> [YOUR TASK] Nothing in the records should be changed in the copy, though the pictures must be left out.

GIVEN INFORMATION section start

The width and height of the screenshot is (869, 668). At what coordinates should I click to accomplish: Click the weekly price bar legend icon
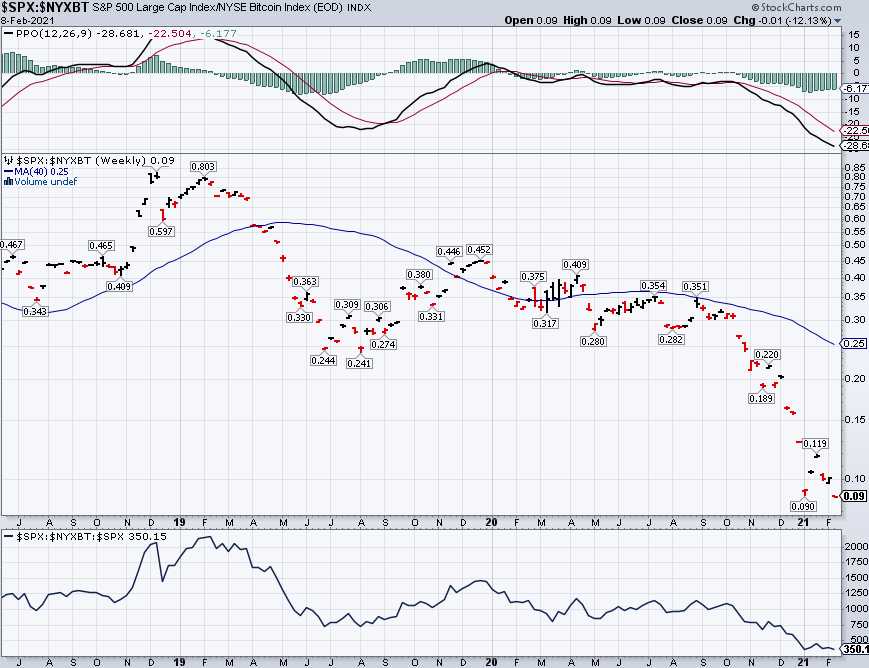point(8,161)
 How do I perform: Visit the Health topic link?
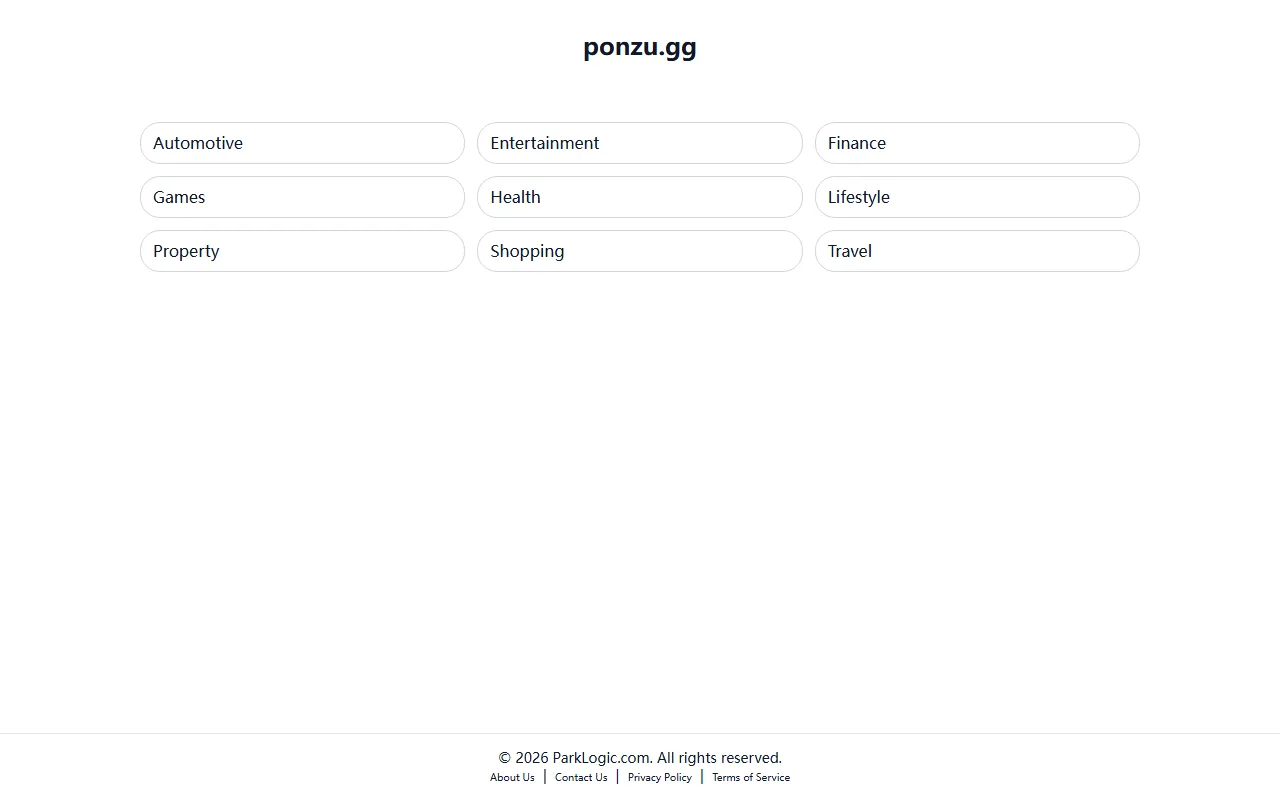[639, 197]
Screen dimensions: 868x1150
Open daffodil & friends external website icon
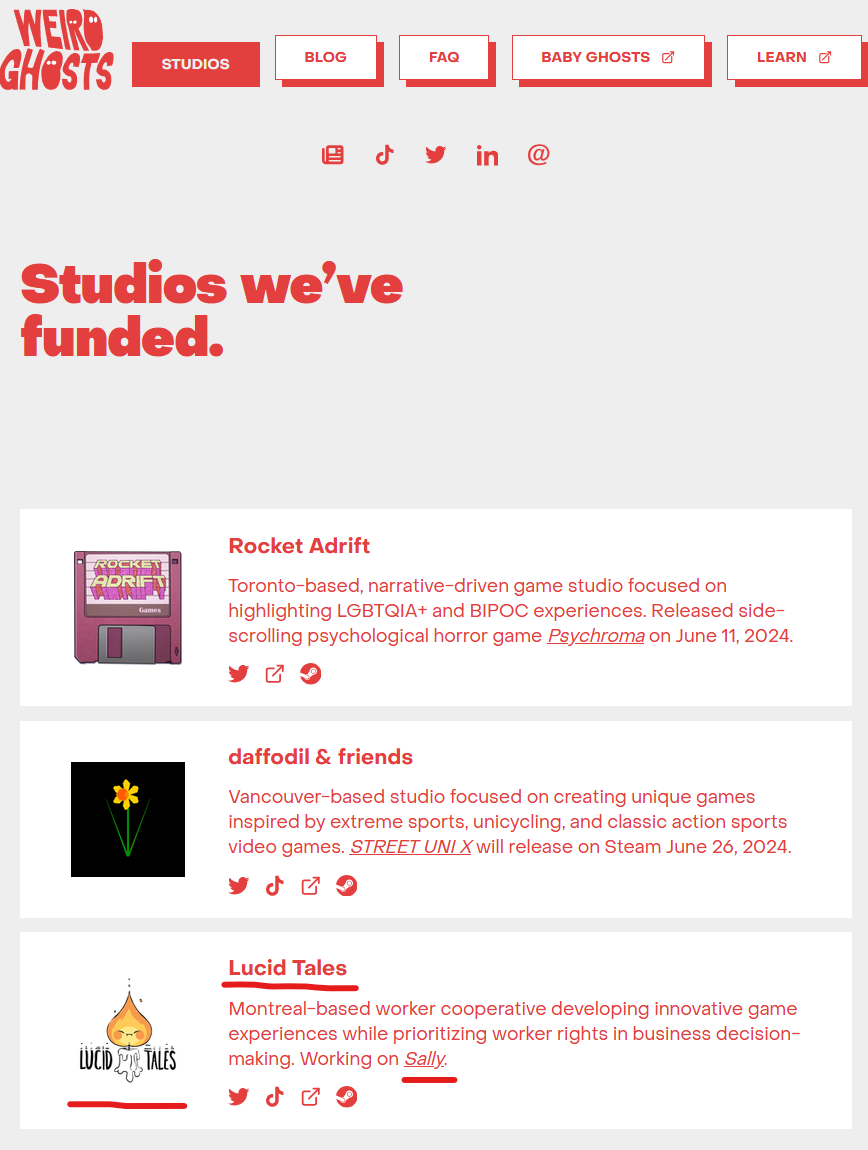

GIVEN INFORMATION section end

> [RESULT]
The width and height of the screenshot is (869, 668). At what coordinates should I click to accomplish: Click the weekly price bar legend icon
point(8,161)
 How do I perform: Visit the Health topic link?
[639, 197]
Screen dimensions: 868x1150
Open daffodil & friends external website icon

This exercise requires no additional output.